China's move towards offshore wind projects follows the launch of the first pilot project, called Shanghai East Sea Bridge Offshore Wind Farm, in 2008, which had a capacity of 100MW deriving from 34 turbines supplied by Sinovel, the largest turbine producer in China. The project was designed to help Shanghai reach its target of boosting wind power to account for 1.5% of the city's total installed generating capacity, which it is also pursuing through construction of the Wind Bridge Farm in Yangshan, the Fengxian Bay wind farm and the Changxing Island wind power project. The success of the trial project has encouraged development of more offshore wind farms, given that China has estimated offshore wind resources in excess of 750GW, exploitable at a height of over 10 metres, according to the China Meteorological Association. This is significantly higher than China's land-based wind power potential, which is estimated at 253GW. Wind speeds offshore China—although slowed by currents travelling across Asia—are generally higher and more consistent than onshore, promising increased power-generation potential. Offshore projects can also be located near China's high energy consuming areas, reducing power transmission costs for consumers as well as the need for coastal provinces to import electricity from surrounding areas.

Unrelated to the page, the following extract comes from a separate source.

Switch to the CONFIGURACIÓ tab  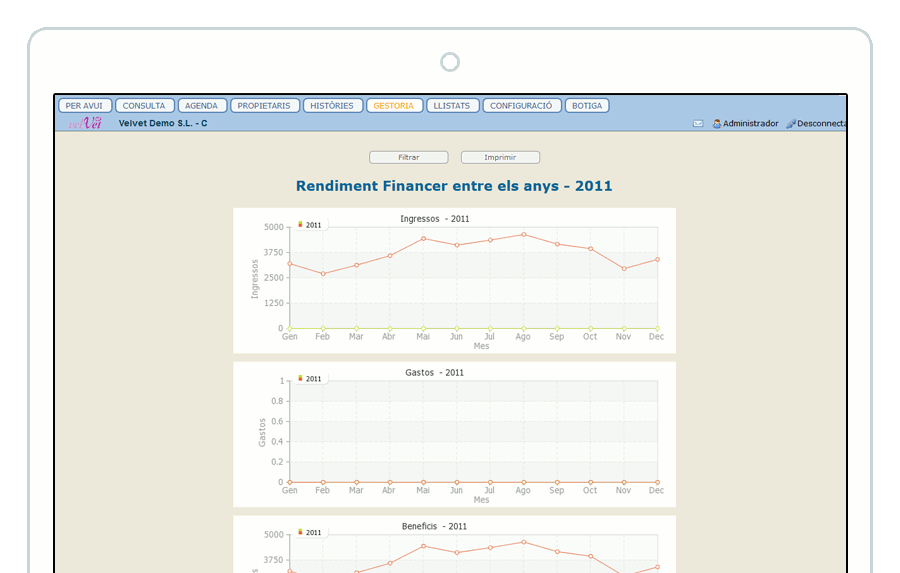(521, 106)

Despite these advantages, foreign investors trying to enter China's offshore wind sector do encounter some barriers as a result of the recently announced "Interim Measure on the Management of Offshore Wind Farm Development". The new measures stipulate that foreign companies are required to enter into joint ventures with Chinese companies if they want to invest in offshore wind farms, in which they are not allowed to hold an equity stake of more than 50%. According to the National Energy Administration (NEA), the regulation is in place to prevent foreign companies gaining access to sensitive oceanic data. However, the regulation may also reflect the government's own aim of developing indigenous technical expertise on offshore wind, which could potentially be used to win overseas contracts in future. As a result, the round is set to be dominated by Chinese companies, with media reports suggesting that China Huaneng Group, China Huadian Corp, China Power Investment Corp, and China Datang Corp—among others—are likely to participate.
Outlook and Implications
There are some indications that China may change the way it assesses public tenders for offshore wind farms in the forthcoming licensing round, given previous difficulties with onshore wind farm projects where some companies made extremely low bids on tariffs to win tenders and then encountered problems in making projects economically viable. This time around, the government may broaden the assessment criteria, looking at construction design, wind power prices, and technological expertise, which are important for offshore wind farms, being technically more complex than their onshore equivalents. Focusing on other elements apart from the generation price is a positive move, allowing the government to gain a better idea of the bidder's capability to complete the project.
The higher capital costs of constructing offshore wind farms compared to their onshore equivalents will probably force out smaller companies from the bidding round, which looks to be dominated by China's larger state-owned electricity generating companies.